We're pulling away from your nifty build thread, so I'm going to try not to comment too much more on this.
You can go overboard in both directions on this. You can equate "good enough last time" with "perfect", then go on to build a failure, or you can equate "nothing is ever perfect" with "don't risk anything" and stand shivering on the brink of a big pool filled with money and never take the plunge.

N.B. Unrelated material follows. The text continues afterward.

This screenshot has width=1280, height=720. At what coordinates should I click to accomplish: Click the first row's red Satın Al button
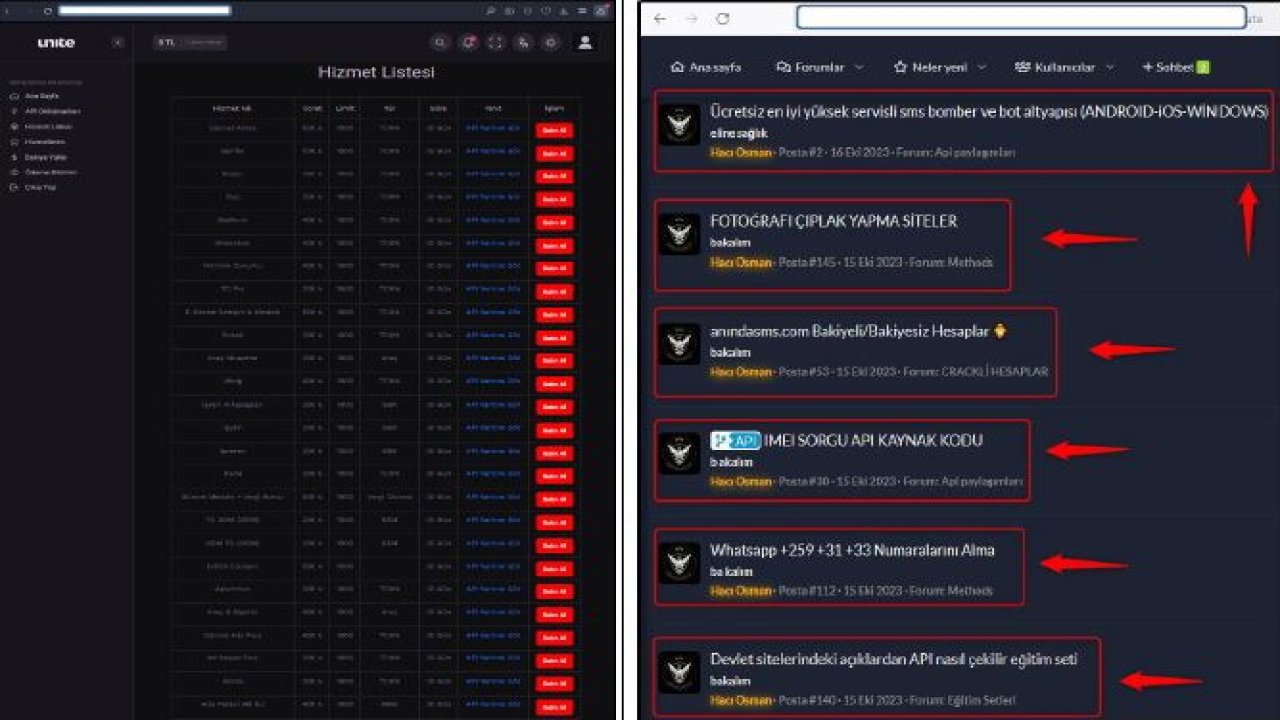pyautogui.click(x=554, y=130)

Yes, when Burt Rutan is personally supervising the build you can use old car parts to build quality airplanes. But this doesn't work as well when you have a whole bunch of people working together on a project. Burt can do it because he's brilliant: he can look at a part and sum it up immediately. Burt is also not building airplanes in quantity, for great masses of idiot pilots. Lesser engineers, building for just anyone, have to analyze the bejesus out of any part, then insist that it be made exactly the same every time, with controls -- when you spread that expense over 100 airplanes, you end up with a $5000 door handle. I've seen the "it's perfect, just use it" attitude cause numerous projects fail, and I've seen as many products with exceedingly lame features leave a wake of irritated and disappointed customers behind, and I've even watched from afar as a client company collapse in the middle of a really fun project because "version control is too expensive". And, we're all seeing Boeing jet liners with batteries that burst into flame -- clearly they didn't spend enough money
there.
On the other hand, I've seen projects that I felt had strong potential never get launched because there was a Nervous Nellie at the helm, I've seen time and money spent flogging problems that were not there and
could have been solved with a hypothetical door handle from a junk yard, and I've had a client company collapse because the owner was unable to triage a bunch of problems in a new product, solve only the worst show-stoppers, and ship before he hit bankruptcy. You don't hear about those failures as often because they're not nearly as showy -- but it does happen, and if you keep your eyes open you'll see it happen.
If the surface flops down both when you hold the plane upright and inverted, then the amount of spring is negligible and you don't need to do any more work on the hinging and controls -- but the spring back is still there.